▶ [Source passage]:

▽

When Allianz Field opened in spring 2019 as home to the Minnesota United major league soccer team, it was quickly viewed by industry and media experts as one of the best in the country.
Among its awards, ESPN gave the 19,400-seat, $250 million stadium its 2019 Best MLS Stadium Experience Award, and the stadium was named Best New Venue by SportsTravel. It was also nominated for Stadium of the Year by the Sports Business Journal.
The momentum halted when the pandemic shutdown hit in March 2020, and stadium and team officials had to regroup. The reality: They had to fulfill sponsorship deals with an empty stadium.
"Nobody realized how COVID was going to impact every team," said Chris Wright, chief executive of Minnesota United. "We didn't realize at the time we would have zero fans in our new stadium."
Now that a full audience is back, Minnesota United is competing with the luster of a new stadium and in a marketing world that changed in the year of the pandemic.
Many professional teams, including Minnesota's other pro sports franchises, had hard discussions with sponsors during the year without fans and had to come up with creative solutions — some of which will change sports marketing for the future.

△

▶ [Records provided]:
▽

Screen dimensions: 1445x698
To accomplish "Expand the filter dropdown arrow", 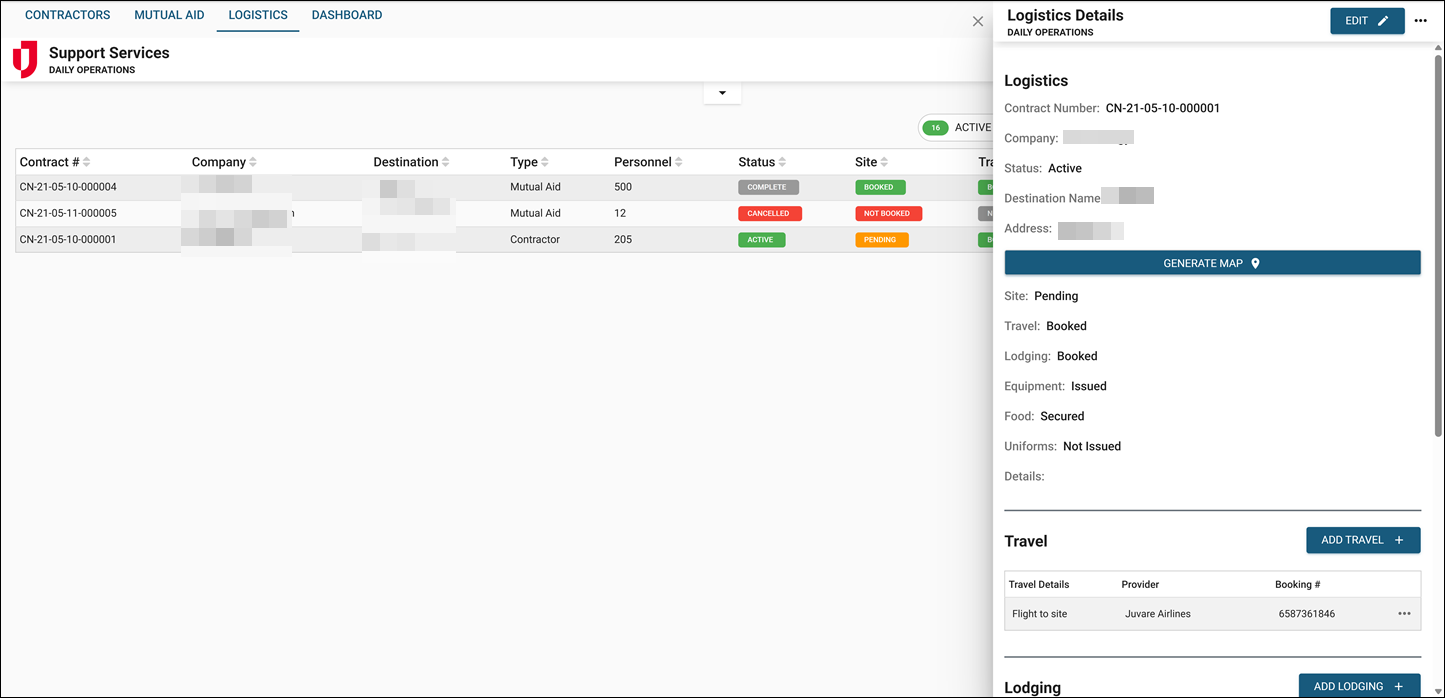I will 722,93.
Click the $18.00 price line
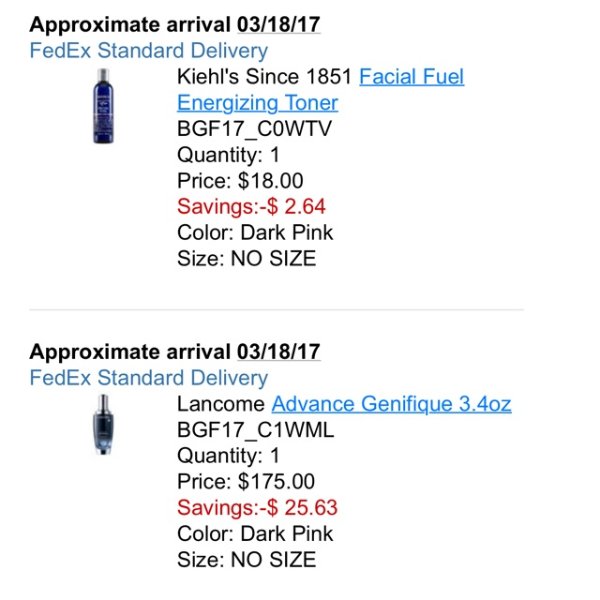Viewport: 600px width, 600px height. [240, 181]
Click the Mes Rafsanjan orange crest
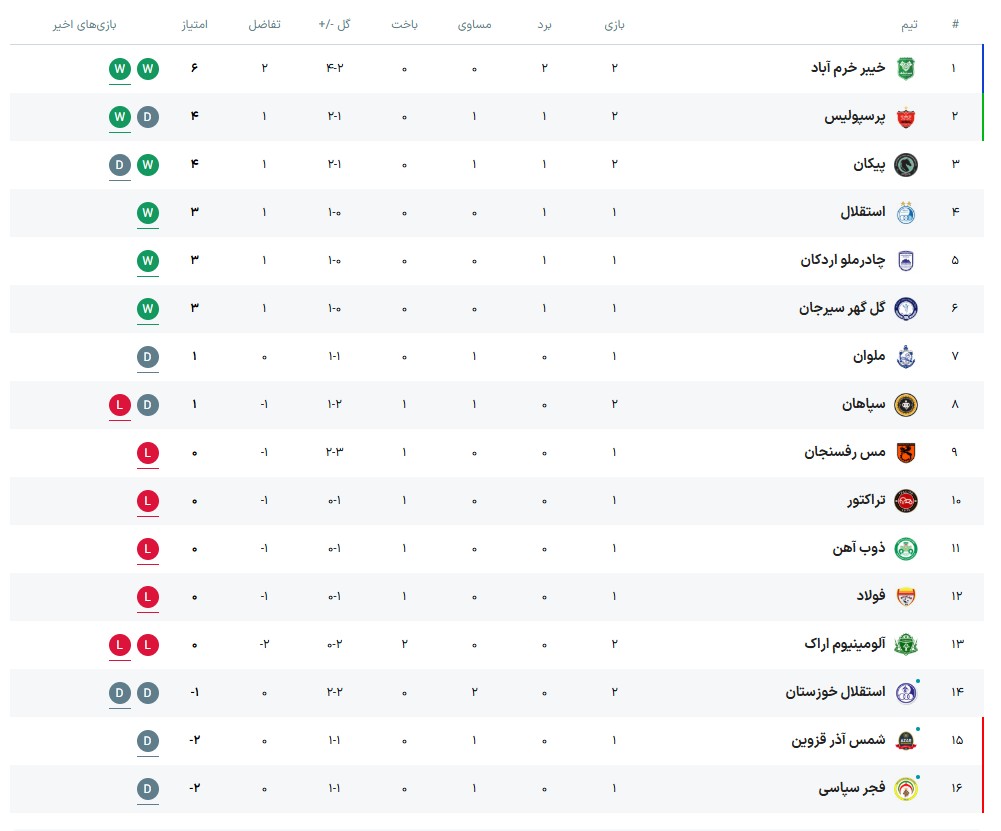The height and width of the screenshot is (831, 1001). [x=906, y=453]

△

▶ [Explore the material]:
- A) In the Allianz Field article, rewrite the stretch from "When Allianz Field" through "an empty stadium.", changing "pandemic" to "coronavirus".
- B) Continue the Allianz Field article from the point where it ends.

▶ [Responses to the exercise]:
- A)
When Allianz Field opened in spring 2019 as home to the Minnesota United major league soccer team, it was quickly viewed by industry and media experts as one of the best in the country.
Among its awards, ESPN gave the 19,400-seat, $250 million stadium its 2019 Best MLS Stadium Experience Award, and the stadium was named Best New Venue by SportsTravel. It was also nominated for Stadium of the Year by the Sports Business Journal.
The momentum halted when the coronavirus shutdown hit in March 2020, and stadium and team officials had to regroup. The reality: They had to fulfill sponsorship deals with an empty stadium.

- B)
The Loons, Minnesota United's nickname, had a total attendance of 335,291 fans at Allianz Field in 2019, equating to an average of being over capacity for each home game. The new stadium helped Minnesota United grow its corporate partnership base to 74 companies, Wright said.
"Many conversations we began to have at the end of 2019 going into 2020, they progressed, but obviously everybody in the advertising and sponsorship world was somewhat nervous about the deliverables that you have as a franchise given the COVID-19 situation that we're all working through," Wright said. " It was very, very difficult."